In late August, just one week shy of his 30th birthday, Michal embarked on his mountaineering masterpiece. It was supposed to be the culmination of everything that he had learned and done up until this point. It was supposed to prove his point of pure alpinism, unhindered by man-made rules and paradigms.

Except that it wasn’t meant to be.

On the 25th of August, 2016, Michal reached the summit of the Eiger via the western flank of the mountain. It was a solo climb of the iconic peak in the Swiss Alps, a mountain that perhaps he had on his radar since childhood. Shortly after summiting, while crossing a snowfield high up on the western ridge, he lost his footing, sliding nearly 150 meters down the perilous slopes. He did not survive that tumble.

The following day, after failing to report back to his accommodation, a rescue helicopter was sent out and recovered his body. News of this tragic event spread like wildfire through the Japanese climbing community, and with no witnesses to the accident, it has left more questions than answers.

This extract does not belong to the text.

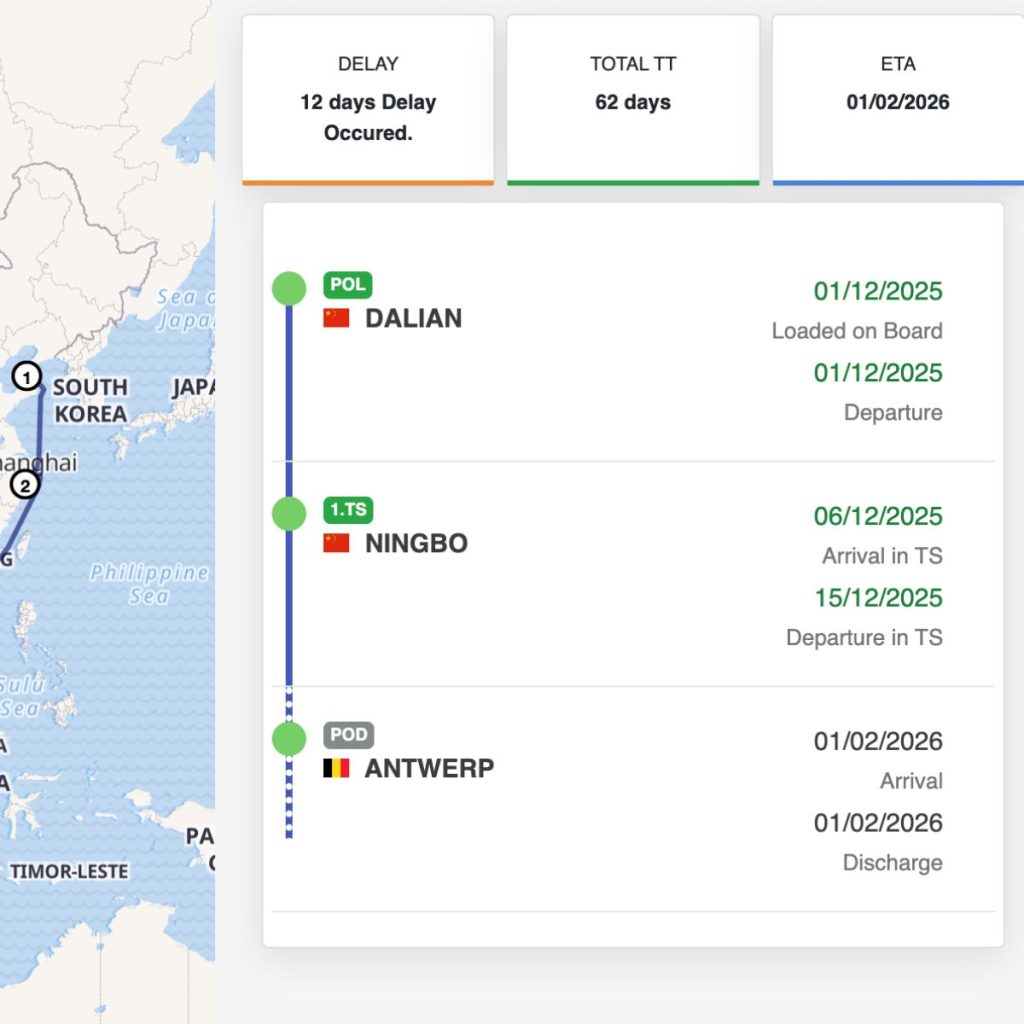The image size is (1024, 1024).
Task: Click map waypoint marker number 1
Action: [27, 377]
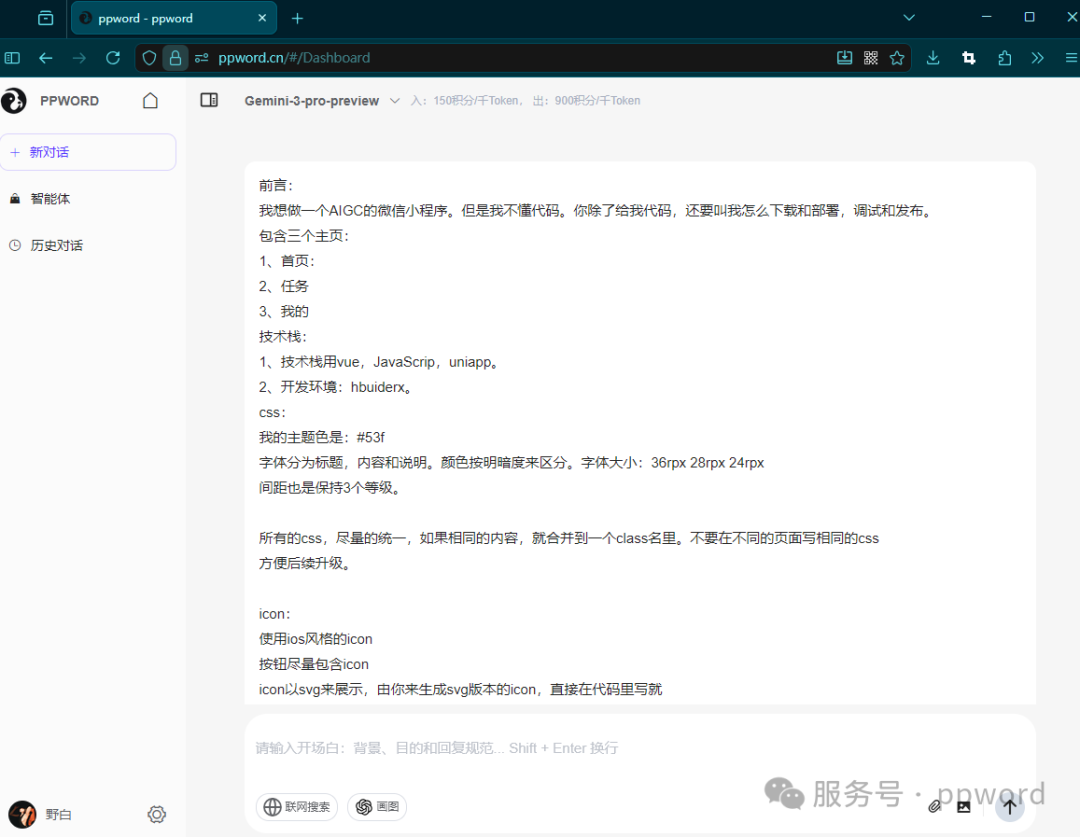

Was this his magnum opus, a final climb before reaching the age of 30 and finally calming his appetite for pushing the boundaries? Or would his summiting of the mighty Eiger only continue to feed his endless yearning to walk the fine line?

Michal is survived by his wife Moeko and his family back in Brno. His influence on the hiking community here in Japan will not be forgotten, and on every mountain I climb from here on out, I’ll be thinking of you Michal Vojta, as you live in your eternal dream in the clouds.